- What is being asked
Locate, in the data below, the line that contains "Where should I click to: Select the red" and the line that contains "You are a computer-use agent. The"; reproduce exactly those two lines and every line between them, nothing more.

(Material for this exercise begins)

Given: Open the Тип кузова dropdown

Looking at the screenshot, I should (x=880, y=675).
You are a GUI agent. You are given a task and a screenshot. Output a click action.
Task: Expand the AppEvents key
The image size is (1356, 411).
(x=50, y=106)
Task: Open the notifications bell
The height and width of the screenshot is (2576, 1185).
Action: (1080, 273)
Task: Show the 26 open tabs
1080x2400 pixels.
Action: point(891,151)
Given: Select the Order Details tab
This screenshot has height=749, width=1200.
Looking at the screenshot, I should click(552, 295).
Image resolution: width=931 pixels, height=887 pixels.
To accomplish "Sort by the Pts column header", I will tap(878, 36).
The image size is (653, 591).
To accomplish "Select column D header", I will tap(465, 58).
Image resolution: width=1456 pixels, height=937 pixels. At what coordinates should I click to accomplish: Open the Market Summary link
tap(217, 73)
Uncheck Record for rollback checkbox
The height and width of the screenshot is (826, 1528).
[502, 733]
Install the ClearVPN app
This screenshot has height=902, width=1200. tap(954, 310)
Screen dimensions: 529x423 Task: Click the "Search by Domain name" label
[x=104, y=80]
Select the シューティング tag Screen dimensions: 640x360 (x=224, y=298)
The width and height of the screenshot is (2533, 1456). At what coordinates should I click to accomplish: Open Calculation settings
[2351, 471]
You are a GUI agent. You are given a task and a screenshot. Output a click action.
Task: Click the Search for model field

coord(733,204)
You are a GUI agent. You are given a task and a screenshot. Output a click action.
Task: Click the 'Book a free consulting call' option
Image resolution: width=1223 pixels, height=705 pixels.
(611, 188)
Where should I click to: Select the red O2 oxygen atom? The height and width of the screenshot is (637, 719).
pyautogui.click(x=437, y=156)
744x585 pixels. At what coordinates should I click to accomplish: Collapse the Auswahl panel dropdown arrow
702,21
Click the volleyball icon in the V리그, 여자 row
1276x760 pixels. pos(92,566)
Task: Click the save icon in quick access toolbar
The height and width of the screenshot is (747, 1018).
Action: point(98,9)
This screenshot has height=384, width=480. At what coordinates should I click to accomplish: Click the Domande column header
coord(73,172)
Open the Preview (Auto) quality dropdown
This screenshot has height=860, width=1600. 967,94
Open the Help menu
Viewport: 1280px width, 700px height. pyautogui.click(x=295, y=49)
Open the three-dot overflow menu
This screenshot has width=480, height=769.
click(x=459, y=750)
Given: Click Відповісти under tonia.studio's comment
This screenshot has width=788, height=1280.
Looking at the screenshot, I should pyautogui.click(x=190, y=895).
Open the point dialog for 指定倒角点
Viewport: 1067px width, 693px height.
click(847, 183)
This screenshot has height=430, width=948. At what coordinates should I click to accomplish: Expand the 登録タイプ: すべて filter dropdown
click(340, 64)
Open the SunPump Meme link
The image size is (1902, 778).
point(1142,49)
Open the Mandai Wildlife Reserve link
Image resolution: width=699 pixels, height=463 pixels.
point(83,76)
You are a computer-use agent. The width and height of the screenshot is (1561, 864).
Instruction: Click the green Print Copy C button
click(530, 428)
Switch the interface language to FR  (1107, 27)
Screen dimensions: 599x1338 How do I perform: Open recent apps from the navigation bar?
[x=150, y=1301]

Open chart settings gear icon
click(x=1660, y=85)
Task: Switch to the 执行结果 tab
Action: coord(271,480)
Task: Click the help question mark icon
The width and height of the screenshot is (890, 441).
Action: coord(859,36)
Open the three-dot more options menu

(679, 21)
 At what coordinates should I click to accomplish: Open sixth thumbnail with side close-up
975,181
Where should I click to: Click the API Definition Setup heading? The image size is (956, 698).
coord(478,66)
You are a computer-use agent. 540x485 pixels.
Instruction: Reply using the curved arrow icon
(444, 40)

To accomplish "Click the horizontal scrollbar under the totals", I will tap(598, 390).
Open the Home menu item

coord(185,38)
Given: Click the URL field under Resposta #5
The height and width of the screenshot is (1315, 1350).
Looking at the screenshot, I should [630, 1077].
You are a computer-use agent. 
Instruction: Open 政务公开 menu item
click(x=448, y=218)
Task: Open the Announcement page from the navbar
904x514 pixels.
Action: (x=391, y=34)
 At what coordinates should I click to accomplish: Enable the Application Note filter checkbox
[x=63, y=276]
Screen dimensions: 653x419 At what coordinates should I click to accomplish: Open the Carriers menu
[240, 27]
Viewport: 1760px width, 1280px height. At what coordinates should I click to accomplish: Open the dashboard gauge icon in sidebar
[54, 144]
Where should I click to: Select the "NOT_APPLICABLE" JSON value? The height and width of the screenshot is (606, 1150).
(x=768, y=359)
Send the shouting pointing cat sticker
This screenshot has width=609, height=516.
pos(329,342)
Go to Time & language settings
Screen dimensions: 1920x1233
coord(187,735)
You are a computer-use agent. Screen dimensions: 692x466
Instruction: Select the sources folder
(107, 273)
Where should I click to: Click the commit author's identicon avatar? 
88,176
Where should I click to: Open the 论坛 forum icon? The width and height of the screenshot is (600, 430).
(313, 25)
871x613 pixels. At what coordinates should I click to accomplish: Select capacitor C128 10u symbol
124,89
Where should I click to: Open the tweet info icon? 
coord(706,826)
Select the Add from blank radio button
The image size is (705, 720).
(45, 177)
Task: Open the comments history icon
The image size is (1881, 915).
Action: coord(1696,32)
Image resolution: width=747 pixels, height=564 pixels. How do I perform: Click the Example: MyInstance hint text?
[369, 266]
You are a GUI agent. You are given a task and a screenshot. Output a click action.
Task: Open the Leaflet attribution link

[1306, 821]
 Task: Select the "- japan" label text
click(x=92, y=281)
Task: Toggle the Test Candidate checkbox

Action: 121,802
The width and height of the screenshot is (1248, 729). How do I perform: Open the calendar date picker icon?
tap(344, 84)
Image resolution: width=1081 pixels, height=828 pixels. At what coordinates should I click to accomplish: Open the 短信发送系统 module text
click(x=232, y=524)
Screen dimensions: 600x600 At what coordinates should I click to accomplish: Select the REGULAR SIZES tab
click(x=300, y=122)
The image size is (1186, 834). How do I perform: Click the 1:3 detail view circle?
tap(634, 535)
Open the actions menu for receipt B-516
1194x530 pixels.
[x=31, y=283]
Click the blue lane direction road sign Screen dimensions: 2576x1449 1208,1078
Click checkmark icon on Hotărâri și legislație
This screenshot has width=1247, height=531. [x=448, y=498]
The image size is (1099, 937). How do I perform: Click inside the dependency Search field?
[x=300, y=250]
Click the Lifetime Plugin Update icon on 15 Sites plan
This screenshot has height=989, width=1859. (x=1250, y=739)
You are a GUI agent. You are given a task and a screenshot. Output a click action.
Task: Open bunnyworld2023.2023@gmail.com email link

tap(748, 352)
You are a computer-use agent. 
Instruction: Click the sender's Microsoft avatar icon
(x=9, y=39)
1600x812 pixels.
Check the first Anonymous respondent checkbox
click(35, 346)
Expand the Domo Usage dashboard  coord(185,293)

(Material for this exercise ends)

- Result of this exercise
Where should I click to: Select the red O2 oxygen atom? The height and width of the screenshot is (637, 719).
pyautogui.click(x=437, y=156)
744x585 pixels. At what coordinates should I click to accomplish: Collapse the Auswahl panel dropdown arrow
702,21
Click the volleyball icon in the V리그, 여자 row
1276x760 pixels. pos(92,566)
Task: Click the save icon in quick access toolbar
The height and width of the screenshot is (747, 1018).
Action: point(98,9)
This screenshot has height=384, width=480. At what coordinates should I click to accomplish: Click the Domande column header
coord(73,172)
Open the Preview (Auto) quality dropdown
This screenshot has height=860, width=1600. 967,94
Open the Help menu
Viewport: 1280px width, 700px height. pyautogui.click(x=295, y=49)
Open the three-dot overflow menu
This screenshot has width=480, height=769.
click(x=459, y=750)
Given: Click Відповісти under tonia.studio's comment
This screenshot has width=788, height=1280.
Looking at the screenshot, I should pyautogui.click(x=190, y=895).
Open the point dialog for 指定倒角点
Viewport: 1067px width, 693px height.
click(847, 183)
This screenshot has height=430, width=948. At what coordinates should I click to accomplish: Expand the 登録タイプ: すべて filter dropdown
click(340, 64)
Open the SunPump Meme link
The image size is (1902, 778).
point(1142,49)
Open the Mandai Wildlife Reserve link
Image resolution: width=699 pixels, height=463 pixels.
point(83,76)
You are a computer-use agent. The width and height of the screenshot is (1561, 864).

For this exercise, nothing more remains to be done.